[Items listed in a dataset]
● ● ● ● ● ● ●

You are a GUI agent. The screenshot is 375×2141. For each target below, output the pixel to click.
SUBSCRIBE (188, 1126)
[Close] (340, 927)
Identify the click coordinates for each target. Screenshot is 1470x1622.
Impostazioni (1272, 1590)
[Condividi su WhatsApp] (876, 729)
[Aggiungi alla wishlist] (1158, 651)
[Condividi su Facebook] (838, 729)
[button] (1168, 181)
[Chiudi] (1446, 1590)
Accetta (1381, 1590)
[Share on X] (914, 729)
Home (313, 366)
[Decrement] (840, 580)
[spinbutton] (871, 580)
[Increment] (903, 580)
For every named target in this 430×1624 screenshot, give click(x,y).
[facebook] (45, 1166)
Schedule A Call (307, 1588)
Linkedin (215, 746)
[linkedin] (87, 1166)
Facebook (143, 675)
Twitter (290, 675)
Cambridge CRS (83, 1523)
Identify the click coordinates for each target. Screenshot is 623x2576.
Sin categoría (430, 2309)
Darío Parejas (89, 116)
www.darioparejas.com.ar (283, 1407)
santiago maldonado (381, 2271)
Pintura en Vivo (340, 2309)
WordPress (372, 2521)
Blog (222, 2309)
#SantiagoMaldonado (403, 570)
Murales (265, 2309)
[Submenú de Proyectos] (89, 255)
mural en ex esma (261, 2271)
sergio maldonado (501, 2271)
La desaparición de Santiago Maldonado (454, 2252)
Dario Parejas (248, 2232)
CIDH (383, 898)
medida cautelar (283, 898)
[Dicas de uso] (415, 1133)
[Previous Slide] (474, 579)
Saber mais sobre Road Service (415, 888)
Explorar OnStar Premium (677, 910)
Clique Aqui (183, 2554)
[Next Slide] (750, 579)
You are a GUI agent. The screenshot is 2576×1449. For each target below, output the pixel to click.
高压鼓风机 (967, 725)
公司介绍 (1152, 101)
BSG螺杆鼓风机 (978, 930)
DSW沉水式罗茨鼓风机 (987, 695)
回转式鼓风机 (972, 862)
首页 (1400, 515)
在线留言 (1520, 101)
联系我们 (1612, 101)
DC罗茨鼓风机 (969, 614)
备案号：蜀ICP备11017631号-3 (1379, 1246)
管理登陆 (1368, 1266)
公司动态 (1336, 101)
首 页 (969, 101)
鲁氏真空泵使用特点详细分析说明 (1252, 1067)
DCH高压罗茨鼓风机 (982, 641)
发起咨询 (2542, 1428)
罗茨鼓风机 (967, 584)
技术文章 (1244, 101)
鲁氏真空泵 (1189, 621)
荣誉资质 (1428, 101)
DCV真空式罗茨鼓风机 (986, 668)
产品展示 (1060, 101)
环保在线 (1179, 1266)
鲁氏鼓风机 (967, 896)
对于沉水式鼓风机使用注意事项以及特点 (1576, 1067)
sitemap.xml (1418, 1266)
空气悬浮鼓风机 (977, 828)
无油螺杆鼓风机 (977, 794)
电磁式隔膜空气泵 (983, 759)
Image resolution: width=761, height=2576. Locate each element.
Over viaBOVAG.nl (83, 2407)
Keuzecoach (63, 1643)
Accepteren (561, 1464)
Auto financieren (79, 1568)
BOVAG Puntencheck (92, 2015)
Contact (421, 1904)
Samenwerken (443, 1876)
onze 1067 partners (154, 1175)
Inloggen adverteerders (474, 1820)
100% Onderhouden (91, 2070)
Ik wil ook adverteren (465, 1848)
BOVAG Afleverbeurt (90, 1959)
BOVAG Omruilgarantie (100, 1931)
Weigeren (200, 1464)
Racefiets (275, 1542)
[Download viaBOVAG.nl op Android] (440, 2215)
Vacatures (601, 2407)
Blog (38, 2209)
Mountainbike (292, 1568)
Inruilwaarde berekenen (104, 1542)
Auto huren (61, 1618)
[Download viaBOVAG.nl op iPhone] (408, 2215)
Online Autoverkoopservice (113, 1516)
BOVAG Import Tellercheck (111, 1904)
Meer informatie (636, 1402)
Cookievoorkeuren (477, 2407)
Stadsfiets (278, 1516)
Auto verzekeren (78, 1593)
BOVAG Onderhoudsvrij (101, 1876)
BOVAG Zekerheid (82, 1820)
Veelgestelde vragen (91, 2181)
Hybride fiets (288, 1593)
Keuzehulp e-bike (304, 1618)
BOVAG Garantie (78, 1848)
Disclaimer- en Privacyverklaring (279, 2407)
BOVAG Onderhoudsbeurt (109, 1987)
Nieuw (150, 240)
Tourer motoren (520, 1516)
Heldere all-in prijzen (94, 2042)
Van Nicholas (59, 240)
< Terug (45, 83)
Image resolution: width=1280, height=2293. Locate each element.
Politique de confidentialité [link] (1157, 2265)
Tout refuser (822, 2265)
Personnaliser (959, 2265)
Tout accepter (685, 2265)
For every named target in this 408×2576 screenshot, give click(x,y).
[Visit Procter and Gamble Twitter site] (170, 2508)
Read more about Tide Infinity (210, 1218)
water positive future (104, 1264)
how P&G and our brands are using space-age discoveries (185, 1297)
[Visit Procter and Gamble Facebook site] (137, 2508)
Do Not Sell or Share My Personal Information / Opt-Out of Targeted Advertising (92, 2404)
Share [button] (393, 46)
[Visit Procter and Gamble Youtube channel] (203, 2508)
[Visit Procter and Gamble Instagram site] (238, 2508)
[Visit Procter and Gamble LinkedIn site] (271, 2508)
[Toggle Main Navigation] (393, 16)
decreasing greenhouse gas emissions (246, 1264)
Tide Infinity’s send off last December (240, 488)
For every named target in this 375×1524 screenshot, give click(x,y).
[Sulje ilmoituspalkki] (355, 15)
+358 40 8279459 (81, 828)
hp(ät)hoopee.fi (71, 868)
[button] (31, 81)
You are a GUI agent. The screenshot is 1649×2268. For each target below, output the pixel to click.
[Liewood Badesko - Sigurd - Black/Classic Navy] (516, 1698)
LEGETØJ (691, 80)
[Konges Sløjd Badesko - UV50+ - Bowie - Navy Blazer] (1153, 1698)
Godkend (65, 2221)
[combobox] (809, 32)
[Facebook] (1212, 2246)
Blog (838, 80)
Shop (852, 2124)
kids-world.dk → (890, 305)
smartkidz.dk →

● ● ● ● ● ● ●

Look through the entries above. Extract each line with the word "this".

◆ Finished exercise
For every named target in this 430×1624 screenshot, give click(x,y).
For every named target in this 408×2576 screenshot, give click(x,y).
For every named target in this 375×1524 screenshot, give click(x,y).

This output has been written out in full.